→ ASSIGNED TASK: In the entries below, find the line with "Task: Delete the '_' database via trash icon" and transcribe it and every line after it exactly, through the last line, without pictures.

[Records from a collection]
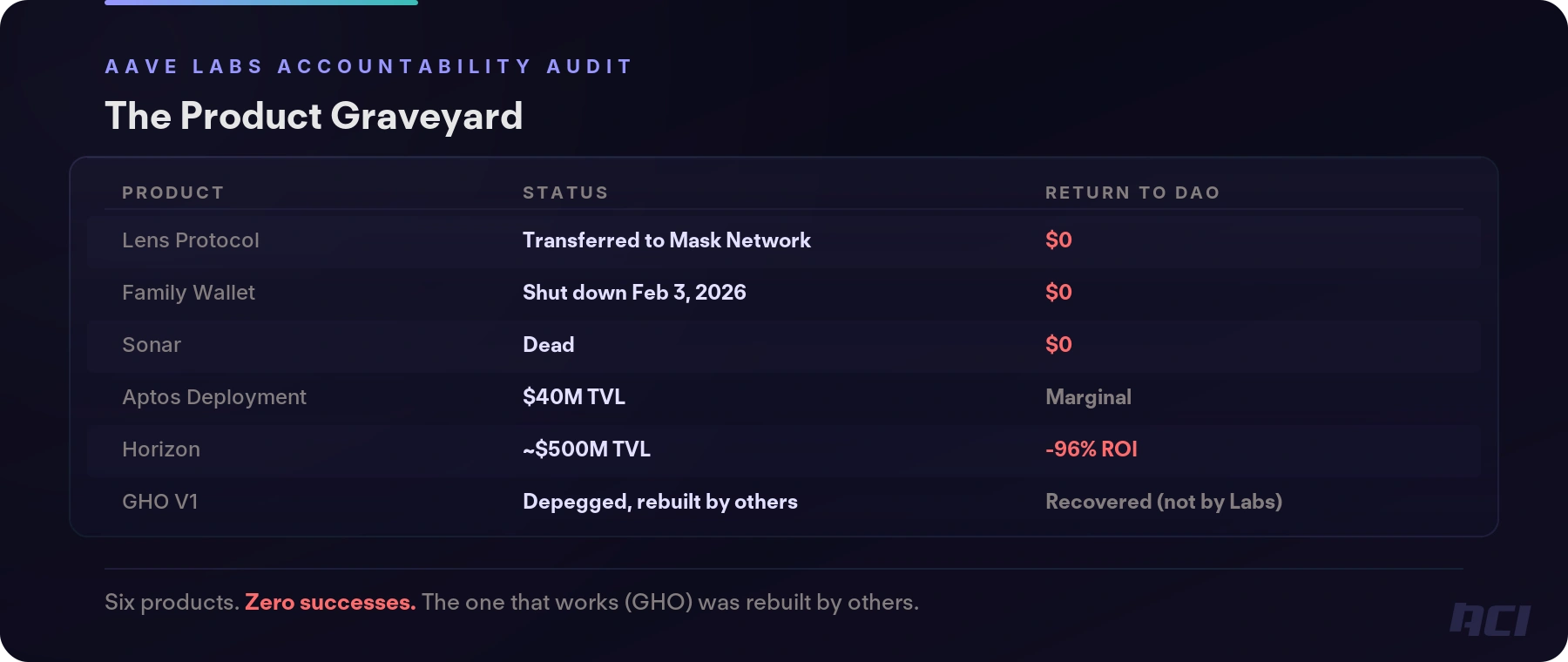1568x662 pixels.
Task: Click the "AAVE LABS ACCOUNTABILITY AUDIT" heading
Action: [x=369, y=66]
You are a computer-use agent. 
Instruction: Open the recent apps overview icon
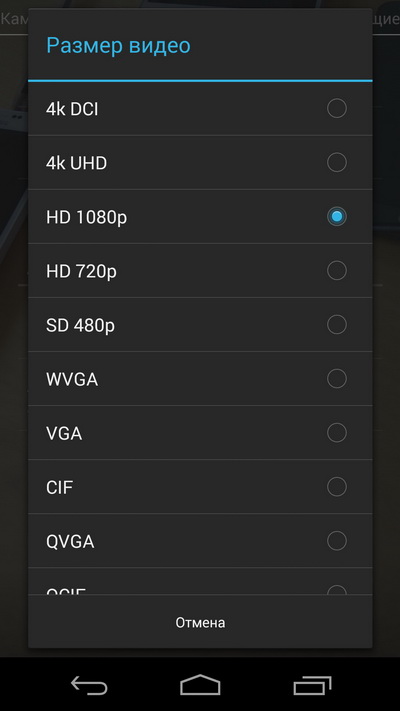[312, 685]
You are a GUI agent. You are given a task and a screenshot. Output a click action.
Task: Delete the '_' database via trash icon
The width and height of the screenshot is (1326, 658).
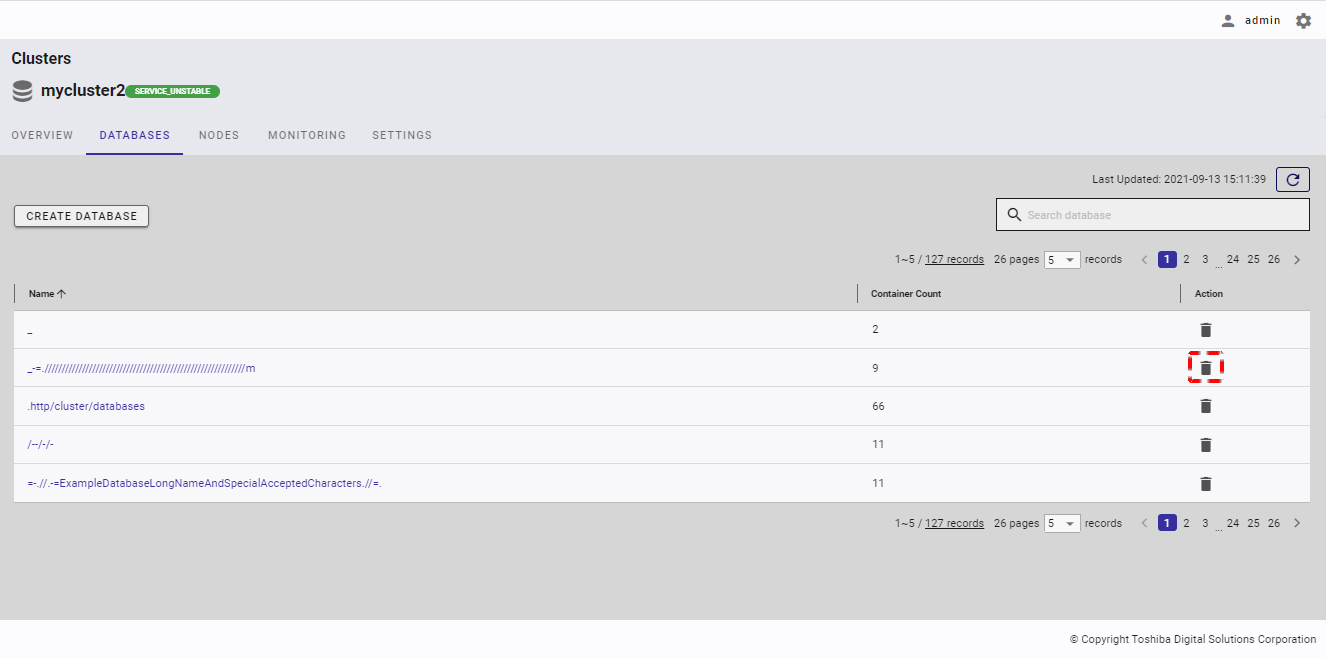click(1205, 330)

→ EXPECTED ANSWER:
Task: Delete the '_' database via trash icon
The width and height of the screenshot is (1326, 658).
click(1205, 330)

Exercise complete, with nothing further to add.